Die Eigentümerstruktur von BMP Greengas macht die Entwicklung zu einem Politikum: Der Biogashändler ist ein Tochterunternehmen des Energiekonzerns EnBW, der zu 47 Prozent dem Land Baden-Württemberg gehört.

Aus Sicht von VKU-Hauptgeschäftsführer Liebing muss sich daher die Landesregierung der Sache annehmen. „Wir erwarten, dass die Eigentümer Verantwortung übernehmen: Gerade von einem öffentlichen Unternehmen und seinem Mehrheitseigner kann man dies zu Recht erwarten.“ Liebing sprach von einem „verheerenden Signal“ für die Energiewende. „Die betroffenen Stadtwerke müssen ein Desaster ausbaden, das sie nicht zu verantworten haben.“

Doch die Landesregierung in Stuttgart erklärt sich in Sachen BMP Greengas für unzuständig: Die Situation betreffe das operative Geschäft von EnBW. „Darin sind wir als Gesellschafter nicht eingebunden und äußern uns deshalb auch nicht dazu“, teilte ein Sprecher des für die Beteiligungen zuständigen Finanzministeriums auf Anfrage mit.

Der FDP-Landtagsabgeordnete Frank Bonath kritisierte diese Antwort als unbefriedigend.

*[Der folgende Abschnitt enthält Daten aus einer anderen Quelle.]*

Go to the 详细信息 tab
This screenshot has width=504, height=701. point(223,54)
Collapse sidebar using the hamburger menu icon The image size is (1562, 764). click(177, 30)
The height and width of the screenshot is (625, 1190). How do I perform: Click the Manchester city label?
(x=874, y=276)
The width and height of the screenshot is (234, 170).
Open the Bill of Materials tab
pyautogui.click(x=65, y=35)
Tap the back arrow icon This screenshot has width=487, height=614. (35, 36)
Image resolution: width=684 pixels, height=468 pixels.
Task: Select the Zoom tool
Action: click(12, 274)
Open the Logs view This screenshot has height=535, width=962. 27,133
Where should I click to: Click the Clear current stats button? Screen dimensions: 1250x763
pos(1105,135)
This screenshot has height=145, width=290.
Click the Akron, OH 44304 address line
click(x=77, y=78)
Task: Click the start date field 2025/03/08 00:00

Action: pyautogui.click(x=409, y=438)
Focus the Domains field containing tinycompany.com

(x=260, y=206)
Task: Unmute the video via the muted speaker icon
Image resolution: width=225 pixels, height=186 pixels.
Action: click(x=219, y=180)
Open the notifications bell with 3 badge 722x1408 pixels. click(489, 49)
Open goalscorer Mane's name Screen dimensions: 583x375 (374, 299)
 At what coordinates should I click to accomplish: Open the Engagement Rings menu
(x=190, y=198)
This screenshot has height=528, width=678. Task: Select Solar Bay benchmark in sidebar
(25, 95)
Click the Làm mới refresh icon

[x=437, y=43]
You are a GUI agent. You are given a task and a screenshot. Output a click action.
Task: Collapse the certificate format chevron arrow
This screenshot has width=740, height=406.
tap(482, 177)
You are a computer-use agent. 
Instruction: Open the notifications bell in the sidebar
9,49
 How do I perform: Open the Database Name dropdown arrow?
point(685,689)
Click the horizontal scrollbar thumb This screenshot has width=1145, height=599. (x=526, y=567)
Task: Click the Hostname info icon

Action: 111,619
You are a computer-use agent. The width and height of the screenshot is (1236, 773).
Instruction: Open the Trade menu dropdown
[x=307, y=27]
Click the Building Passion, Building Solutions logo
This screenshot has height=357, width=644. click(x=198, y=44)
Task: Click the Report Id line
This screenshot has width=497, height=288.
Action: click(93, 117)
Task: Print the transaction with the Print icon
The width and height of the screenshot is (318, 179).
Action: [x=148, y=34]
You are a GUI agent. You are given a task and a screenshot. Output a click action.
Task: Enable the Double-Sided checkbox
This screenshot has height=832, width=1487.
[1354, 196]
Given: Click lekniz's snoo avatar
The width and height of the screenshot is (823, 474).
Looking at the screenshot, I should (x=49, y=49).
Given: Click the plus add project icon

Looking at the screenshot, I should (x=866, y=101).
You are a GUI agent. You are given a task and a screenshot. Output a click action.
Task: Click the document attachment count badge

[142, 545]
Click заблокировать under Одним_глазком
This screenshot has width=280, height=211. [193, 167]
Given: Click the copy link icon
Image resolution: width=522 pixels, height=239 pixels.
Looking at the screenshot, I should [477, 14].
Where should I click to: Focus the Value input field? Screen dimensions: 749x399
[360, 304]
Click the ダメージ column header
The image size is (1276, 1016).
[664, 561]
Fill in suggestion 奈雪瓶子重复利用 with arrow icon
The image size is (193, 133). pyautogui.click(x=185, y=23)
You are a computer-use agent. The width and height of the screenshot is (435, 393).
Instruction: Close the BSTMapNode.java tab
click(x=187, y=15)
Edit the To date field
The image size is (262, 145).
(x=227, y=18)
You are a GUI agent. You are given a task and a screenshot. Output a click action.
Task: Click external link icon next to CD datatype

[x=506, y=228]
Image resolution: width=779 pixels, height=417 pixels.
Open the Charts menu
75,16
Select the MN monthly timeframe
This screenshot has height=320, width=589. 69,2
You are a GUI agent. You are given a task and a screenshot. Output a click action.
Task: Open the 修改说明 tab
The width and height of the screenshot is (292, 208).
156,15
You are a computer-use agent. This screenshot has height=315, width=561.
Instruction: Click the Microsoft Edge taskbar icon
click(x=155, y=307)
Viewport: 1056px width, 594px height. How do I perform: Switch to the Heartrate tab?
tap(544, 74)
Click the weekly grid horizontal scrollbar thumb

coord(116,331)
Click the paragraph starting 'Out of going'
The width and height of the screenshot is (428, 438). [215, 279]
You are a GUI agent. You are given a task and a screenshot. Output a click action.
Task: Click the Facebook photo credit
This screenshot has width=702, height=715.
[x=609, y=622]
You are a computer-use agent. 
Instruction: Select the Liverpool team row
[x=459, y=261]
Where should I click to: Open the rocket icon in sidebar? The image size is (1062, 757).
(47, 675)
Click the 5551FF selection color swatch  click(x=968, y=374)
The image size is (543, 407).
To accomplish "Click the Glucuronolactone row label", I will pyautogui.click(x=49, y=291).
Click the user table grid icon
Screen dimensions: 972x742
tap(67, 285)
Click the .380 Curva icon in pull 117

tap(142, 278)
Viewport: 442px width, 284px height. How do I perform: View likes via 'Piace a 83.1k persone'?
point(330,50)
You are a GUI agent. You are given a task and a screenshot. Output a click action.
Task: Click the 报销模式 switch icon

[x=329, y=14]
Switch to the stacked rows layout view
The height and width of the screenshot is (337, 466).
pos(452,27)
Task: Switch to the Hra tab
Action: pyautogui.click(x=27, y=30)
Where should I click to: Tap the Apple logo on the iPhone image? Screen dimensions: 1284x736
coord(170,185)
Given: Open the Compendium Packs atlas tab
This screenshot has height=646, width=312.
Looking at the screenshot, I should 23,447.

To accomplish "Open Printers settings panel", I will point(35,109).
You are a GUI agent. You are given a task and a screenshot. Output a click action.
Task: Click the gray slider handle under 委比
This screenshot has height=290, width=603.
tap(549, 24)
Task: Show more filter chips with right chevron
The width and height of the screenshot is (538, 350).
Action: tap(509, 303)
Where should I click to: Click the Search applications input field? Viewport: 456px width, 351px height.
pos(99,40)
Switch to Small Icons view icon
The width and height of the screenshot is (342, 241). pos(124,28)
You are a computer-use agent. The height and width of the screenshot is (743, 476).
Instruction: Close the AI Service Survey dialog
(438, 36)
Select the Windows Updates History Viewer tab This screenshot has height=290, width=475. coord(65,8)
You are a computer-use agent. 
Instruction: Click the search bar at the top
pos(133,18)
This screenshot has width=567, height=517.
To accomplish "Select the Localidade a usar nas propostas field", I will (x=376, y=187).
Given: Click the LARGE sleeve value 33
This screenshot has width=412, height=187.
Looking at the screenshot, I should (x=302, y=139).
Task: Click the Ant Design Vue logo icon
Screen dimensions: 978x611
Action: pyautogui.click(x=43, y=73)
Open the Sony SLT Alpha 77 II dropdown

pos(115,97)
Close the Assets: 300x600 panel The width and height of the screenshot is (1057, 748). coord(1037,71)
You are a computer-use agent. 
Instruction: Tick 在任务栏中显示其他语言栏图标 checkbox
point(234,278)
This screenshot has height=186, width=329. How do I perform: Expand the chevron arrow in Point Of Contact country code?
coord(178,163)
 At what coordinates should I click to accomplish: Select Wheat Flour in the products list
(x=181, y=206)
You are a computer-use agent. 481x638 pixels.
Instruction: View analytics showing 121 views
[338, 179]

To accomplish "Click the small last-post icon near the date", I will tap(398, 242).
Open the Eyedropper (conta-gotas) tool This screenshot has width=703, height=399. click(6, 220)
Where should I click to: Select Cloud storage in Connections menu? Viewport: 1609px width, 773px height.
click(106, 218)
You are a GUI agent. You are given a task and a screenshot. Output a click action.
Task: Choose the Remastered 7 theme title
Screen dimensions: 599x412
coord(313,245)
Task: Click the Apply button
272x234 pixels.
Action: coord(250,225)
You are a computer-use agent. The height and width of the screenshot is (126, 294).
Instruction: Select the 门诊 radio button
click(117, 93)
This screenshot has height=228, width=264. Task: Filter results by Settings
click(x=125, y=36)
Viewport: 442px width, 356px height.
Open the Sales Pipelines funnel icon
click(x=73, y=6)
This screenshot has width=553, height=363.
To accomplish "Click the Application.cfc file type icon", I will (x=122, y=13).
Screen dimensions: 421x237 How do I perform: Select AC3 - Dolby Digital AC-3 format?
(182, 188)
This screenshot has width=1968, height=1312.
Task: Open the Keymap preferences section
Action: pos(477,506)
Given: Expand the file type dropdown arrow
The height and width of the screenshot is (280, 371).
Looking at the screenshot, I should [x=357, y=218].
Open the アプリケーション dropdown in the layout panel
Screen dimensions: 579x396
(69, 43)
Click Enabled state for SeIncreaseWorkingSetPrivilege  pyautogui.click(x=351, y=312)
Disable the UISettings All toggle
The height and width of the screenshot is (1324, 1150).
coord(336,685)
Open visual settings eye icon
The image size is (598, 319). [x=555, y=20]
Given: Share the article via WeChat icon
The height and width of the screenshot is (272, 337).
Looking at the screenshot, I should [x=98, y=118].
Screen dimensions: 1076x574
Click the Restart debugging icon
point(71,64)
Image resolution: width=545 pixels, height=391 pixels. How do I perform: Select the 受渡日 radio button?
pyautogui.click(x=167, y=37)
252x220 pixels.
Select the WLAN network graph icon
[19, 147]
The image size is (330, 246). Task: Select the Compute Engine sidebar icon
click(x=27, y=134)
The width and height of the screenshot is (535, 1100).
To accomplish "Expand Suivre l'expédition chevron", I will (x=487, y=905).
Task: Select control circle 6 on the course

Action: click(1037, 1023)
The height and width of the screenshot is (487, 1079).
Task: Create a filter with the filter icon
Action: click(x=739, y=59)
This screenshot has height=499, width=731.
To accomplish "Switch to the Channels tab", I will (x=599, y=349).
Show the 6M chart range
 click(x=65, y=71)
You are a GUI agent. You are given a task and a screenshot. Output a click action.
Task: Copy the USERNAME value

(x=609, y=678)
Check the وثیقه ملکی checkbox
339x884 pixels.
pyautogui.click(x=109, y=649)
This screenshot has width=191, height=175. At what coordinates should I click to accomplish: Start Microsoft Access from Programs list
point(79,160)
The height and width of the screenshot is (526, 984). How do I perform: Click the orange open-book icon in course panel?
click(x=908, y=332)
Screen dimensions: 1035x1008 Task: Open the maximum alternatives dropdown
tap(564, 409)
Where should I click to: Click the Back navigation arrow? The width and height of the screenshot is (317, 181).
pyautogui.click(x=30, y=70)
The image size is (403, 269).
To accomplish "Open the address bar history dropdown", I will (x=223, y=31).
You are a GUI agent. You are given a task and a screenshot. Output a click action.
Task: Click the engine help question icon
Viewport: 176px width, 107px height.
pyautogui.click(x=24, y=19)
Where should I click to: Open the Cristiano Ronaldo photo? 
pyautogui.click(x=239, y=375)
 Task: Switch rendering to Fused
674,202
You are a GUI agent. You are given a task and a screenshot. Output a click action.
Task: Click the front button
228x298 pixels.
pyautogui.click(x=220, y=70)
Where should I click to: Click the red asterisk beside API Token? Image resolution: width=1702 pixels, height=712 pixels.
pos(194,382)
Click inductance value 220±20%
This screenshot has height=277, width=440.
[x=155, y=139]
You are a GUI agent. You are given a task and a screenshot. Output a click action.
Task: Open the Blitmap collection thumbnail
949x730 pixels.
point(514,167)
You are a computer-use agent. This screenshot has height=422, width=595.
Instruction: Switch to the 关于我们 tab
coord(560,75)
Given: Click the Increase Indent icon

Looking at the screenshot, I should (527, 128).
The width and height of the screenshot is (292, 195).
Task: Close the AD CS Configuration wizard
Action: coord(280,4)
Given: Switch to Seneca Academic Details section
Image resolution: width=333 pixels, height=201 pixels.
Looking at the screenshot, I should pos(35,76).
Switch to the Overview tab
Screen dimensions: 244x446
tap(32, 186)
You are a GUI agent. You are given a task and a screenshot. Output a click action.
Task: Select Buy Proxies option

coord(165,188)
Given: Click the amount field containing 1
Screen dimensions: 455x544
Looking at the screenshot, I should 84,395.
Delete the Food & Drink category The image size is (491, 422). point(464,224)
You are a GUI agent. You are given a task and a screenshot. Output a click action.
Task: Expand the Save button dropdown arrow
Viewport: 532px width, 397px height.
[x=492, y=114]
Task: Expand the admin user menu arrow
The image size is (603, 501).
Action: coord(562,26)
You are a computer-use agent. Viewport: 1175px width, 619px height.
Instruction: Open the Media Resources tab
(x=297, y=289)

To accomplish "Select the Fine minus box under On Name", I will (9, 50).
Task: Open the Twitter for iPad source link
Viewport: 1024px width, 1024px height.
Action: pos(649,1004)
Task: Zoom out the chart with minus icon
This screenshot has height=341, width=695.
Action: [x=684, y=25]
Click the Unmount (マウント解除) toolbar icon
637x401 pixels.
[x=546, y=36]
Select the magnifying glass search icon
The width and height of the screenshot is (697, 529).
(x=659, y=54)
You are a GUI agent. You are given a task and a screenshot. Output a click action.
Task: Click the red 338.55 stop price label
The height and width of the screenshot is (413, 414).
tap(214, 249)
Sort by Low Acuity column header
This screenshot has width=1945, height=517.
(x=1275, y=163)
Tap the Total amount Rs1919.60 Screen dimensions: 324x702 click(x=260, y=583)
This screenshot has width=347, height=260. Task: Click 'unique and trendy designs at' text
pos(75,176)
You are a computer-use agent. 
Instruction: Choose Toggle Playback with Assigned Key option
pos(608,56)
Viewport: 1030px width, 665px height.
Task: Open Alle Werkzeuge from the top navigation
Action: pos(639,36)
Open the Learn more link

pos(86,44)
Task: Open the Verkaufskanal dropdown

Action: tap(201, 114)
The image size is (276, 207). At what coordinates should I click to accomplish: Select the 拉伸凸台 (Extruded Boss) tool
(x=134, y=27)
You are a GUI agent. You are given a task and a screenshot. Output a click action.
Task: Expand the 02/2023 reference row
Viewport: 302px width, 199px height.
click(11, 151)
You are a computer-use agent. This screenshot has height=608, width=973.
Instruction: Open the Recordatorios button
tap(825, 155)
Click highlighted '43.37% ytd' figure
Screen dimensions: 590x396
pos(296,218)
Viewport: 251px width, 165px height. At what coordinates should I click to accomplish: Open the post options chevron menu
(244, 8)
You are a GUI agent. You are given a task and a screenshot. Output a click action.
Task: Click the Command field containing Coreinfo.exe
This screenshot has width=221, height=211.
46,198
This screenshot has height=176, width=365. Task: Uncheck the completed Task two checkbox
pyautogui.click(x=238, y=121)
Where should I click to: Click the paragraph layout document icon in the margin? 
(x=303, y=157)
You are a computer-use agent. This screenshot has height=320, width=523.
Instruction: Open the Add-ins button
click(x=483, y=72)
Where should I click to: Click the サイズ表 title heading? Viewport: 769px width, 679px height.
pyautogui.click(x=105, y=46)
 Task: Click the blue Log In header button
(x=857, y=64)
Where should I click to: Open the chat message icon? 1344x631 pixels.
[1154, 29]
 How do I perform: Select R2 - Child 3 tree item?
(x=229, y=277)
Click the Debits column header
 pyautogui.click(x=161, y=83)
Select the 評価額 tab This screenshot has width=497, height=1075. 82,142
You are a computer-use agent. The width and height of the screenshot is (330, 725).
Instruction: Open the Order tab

Es sei sehr viel Vertrauen verspielt worden. „Man hat den Eindruck, dass man sich bei der Landesregierung und EnBW einen schlanken Fuß gemacht hat, als man das Insolvenzverfahren in Eigenverwaltung ausgerufen hat“, sagte Bonath dem Handelsblatt. Das rieche nach „Wildwestmethoden“.